= Beginning of Section =
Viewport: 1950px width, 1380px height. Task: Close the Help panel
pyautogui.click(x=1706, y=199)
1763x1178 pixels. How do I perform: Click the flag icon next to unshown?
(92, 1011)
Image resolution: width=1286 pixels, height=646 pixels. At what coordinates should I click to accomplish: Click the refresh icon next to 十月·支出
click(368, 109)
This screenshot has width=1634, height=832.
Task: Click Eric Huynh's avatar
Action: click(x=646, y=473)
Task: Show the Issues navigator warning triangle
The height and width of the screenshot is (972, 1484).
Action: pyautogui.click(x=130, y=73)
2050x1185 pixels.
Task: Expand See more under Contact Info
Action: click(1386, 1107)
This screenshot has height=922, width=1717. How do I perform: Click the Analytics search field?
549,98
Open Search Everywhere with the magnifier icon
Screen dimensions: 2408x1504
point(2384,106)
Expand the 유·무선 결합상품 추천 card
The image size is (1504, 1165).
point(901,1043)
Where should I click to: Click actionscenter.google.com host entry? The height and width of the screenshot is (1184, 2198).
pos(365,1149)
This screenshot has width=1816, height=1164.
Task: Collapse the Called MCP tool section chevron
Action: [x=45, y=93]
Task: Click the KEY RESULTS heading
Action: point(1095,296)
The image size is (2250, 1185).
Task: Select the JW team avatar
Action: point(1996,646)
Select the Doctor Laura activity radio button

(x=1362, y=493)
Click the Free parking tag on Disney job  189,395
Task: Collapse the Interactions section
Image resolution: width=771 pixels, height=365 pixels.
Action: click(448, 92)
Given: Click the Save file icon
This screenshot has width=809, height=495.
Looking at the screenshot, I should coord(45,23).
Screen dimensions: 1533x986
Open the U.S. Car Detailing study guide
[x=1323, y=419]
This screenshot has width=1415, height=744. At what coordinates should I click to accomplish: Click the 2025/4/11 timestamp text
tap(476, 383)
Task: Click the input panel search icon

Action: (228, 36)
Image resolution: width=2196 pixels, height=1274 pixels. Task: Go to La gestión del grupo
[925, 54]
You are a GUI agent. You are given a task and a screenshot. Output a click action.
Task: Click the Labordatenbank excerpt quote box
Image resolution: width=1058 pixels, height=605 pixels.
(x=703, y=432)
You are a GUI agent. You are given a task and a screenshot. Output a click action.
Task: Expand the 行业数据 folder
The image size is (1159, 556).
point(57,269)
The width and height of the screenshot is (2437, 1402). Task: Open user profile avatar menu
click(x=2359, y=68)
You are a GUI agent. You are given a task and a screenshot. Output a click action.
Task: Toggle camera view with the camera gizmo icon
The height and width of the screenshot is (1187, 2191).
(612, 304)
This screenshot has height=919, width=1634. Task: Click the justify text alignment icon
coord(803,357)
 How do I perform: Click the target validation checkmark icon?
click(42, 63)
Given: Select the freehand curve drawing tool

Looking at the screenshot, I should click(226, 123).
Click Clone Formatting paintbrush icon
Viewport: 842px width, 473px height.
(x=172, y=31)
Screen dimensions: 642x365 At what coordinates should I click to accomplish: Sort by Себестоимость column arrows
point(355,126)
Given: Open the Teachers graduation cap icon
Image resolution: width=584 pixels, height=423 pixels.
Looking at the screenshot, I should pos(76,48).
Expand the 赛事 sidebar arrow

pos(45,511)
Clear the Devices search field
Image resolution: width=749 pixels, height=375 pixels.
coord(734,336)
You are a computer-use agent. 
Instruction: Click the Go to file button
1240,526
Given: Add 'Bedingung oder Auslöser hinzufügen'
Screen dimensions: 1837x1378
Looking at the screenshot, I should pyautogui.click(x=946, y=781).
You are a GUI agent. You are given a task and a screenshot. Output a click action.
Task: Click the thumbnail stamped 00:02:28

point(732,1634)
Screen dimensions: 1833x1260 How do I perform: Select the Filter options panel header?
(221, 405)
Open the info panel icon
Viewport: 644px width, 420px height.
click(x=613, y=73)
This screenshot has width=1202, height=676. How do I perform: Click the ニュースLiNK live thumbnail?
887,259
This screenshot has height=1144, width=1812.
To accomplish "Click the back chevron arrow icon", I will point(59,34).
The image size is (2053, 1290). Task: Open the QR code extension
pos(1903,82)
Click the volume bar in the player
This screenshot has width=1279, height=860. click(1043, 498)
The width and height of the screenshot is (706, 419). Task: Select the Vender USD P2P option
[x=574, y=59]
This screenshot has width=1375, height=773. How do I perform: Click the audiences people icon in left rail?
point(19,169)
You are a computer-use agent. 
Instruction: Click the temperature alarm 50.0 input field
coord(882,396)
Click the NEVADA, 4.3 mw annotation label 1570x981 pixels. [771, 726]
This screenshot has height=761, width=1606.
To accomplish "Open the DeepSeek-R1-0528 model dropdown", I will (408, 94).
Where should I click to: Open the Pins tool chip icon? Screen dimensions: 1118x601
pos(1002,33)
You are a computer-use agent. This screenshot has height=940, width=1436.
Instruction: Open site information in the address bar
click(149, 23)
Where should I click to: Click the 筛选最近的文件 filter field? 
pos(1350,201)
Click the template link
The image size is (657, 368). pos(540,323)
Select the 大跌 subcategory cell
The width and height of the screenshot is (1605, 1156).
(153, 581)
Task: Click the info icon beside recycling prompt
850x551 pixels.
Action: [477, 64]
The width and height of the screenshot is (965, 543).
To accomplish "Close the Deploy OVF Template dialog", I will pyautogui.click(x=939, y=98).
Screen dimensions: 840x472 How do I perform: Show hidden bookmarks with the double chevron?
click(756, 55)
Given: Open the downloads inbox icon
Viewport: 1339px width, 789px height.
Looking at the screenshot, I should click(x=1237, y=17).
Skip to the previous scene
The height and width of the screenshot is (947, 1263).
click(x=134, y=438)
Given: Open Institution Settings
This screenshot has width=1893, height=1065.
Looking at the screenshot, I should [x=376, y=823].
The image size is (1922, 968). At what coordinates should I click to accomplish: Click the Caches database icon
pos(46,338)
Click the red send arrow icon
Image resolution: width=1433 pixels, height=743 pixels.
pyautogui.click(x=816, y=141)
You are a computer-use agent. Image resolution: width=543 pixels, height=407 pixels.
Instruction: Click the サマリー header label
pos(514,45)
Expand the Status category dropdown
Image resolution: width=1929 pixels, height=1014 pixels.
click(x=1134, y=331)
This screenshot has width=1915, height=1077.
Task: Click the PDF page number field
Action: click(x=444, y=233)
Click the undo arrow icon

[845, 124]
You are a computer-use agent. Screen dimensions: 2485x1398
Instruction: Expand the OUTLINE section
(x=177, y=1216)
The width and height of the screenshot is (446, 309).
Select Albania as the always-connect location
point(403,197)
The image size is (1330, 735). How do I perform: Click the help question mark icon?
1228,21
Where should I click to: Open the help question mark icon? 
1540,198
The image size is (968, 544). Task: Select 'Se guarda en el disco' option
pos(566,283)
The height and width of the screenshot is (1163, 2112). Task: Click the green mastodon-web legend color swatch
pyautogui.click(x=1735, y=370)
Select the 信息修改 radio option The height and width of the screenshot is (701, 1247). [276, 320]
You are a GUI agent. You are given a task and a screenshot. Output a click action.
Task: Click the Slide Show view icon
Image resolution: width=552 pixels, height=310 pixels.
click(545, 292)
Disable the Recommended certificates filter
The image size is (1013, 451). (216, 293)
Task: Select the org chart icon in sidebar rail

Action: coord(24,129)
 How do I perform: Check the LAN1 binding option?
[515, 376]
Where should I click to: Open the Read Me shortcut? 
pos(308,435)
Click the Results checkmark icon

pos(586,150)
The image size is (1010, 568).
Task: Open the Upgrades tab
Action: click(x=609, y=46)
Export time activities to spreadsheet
= End of Section =
_WHAT TO DO_. Look through the data above and report every line in which "computer" appears.

_YOUR RESPONSE_.
You are a computer-use agent. 
You are a computer-use agent. 
You are a computer-use agent. This screenshot has height=940, width=1436.
You are a computer-use agent. Image resolution: width=543 pixels, height=407 pixels.
You are a computer-use agent. Screen dimensions: 2485x1398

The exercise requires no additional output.